A variabilidade linguística do português brasileiro não surgiu por acaso. Antes, a dinâmica linguística que vivenciamos pode ter suas relações com o passado remoto, tão distante quanto os tempos pré-coloniais, rastreada, estabelecida e estudada.
Dentre os aspectos históricos relacionados com a formação social do povo brasileiro e as resultantes variações linguísticas no PB*, podem-se destacar os seguintes: (1) a influência dos povos indígenas; (2) a contribuição dos africanos; e (3) a imigração de europeus.
Acredita-se que havia, no ano de 1500, entre 1 e 6 milhões de indígenas no que hoje é o território brasileiro, com suas cerca de 300 línguas diferentes. Não era de se esperar que da noite para o dia todos começassem a falar a língua portuguesa. Ao contrário, sua implantação foi um processo lento, que incluiu a predominância de “línguas gerais” (a paulista, a amazônica e a de base cariri) por um período de aproximadamente 300 anos, contados a partir de 1500. A “língua geral”, de acordo com MATOS e SILVA (2004), era um “português simplificado com interferências das línguas indígenas e também das africanas”.
Um exemplo da influência das línguas indígenas sobre a variabilidade linguística está na contribuição massiva para o léxico do PB. Do tupi-guarani, por exemplo, o português brasileiro absorveu cerca de dez mil palavras, em sua maioria topônimos, antropônimos e substantivos comuns.
Embora não exista comprovação de influência fonológica ou gramatical das línguas indígenas no PB, é curioso o que se observa no estudo dos índios do tronco macrojê. Algumas tribos ligadas a esse tronco, que não era nômade, que habitavam o Vale do Paraíba, no Estado de São Paulo, possuíam o “r” retroflexo, também presente no falar caipira, comum entre habitantes do interior daquele estado.
Um segundo fator a ser considerado na caracterização do PB é a influência dos africanos trazidos ao Brasil. Embora haja divergências quanto ao número aproximado, acredita-se que 18 milhões de escravos africanos, das culturas banto e sudanesa, chegaram ao Brasil entre 1538 e 1855, trazendo sua língua, sua cultura e, consequentemente, sua influência sobre as estruturas social e linguística aqui existentes.
Contribuições importantes foram feitas ao léxico por parte dessas culturas. Palavras como lenga-lenga, moleque, cachaça, beleléu e zonzo, fazem parte do legado de cerca de 300 palavras africanas incorporadas ao PB (CASTRO, 1980).
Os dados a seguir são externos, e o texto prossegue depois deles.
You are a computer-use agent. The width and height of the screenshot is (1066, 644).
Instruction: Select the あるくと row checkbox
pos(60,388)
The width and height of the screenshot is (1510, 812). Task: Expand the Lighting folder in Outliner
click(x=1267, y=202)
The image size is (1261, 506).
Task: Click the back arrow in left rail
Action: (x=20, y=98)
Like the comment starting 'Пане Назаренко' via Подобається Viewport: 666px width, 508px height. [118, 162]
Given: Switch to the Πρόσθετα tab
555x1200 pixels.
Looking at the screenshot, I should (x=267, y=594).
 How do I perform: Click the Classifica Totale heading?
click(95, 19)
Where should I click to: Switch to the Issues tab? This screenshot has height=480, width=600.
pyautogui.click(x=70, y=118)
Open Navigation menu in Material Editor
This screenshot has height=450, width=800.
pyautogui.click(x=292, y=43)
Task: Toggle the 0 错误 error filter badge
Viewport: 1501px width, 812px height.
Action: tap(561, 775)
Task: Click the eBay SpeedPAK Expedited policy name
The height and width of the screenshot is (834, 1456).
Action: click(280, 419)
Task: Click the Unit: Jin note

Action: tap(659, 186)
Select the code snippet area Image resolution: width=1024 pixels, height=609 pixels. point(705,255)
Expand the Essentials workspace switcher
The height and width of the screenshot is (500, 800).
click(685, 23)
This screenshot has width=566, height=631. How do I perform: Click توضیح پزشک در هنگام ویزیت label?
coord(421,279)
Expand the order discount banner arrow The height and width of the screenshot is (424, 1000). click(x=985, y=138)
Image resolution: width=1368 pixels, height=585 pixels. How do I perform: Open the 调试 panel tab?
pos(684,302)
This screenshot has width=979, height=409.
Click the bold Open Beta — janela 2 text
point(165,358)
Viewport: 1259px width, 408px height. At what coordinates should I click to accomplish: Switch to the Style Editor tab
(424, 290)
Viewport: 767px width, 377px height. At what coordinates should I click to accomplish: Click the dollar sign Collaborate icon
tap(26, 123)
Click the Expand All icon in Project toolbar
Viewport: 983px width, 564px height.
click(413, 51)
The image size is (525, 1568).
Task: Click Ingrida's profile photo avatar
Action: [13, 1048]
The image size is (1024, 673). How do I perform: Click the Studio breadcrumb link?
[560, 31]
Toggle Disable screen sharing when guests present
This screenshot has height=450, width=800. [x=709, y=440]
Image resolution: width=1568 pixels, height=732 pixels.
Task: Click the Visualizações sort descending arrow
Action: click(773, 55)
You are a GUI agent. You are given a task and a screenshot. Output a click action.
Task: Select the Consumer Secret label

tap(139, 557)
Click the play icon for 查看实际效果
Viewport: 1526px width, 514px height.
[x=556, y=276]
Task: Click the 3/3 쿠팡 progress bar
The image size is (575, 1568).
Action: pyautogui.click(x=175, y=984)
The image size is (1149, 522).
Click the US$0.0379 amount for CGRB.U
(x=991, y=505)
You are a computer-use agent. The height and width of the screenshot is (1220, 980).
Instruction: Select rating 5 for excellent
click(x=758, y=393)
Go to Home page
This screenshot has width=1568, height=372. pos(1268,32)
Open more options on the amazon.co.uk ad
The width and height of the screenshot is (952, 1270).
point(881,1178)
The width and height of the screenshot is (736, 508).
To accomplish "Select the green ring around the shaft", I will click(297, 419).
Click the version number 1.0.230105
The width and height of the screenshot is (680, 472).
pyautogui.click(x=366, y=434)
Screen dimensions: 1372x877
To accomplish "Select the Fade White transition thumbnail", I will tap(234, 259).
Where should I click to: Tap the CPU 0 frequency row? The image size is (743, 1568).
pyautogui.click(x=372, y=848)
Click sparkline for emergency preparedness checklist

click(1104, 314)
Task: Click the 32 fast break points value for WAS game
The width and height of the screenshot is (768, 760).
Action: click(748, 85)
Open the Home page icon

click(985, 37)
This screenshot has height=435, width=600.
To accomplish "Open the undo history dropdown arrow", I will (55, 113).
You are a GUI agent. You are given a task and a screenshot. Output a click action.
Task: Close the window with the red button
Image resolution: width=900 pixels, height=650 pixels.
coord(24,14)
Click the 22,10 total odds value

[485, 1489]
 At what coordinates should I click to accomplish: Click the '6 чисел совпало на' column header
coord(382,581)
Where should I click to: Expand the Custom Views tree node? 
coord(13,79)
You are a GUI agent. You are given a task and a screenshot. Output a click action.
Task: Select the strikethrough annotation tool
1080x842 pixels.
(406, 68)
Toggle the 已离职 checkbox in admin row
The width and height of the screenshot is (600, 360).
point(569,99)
Por fim, mais recente e menos importante que as influências indígena e africana, o português do Brasil foi também influenciado em sua caracterização pela imigração de europeus a partir da segunda metade do século XIX, especialmente depois de 1870. Um quadro que combinava problemas econômicos na Europa, libertação dos escravos e expansão da agricultura brasileira, despertou o interesse de muitos italianos, espanhóis, alemães e portugueses, pelo Brasil.
Diferentes dos africanos, os imigrantes europeus, ao chegarem ao Brasil, já encontraram uma língua nacional, resultado de um movimento pela promoção da “linguagem brasileira”, iniciado em 1826. Embora isso talvez tenha reduzido o impacto da influência desses imigrantes europeus sobre a variabilidade da língua aqui falada, certamente não a anulou por inteiro, visto que pode ser claramente notada, em especial, nas regiões Sul e Sudeste do país.
À luz dos três aspectos considerados acima, a variabilidade linguística no português do Brasil pode ser mais bem compreendida em sua relação com os aspectos sócio-históricos que lhes deram origem.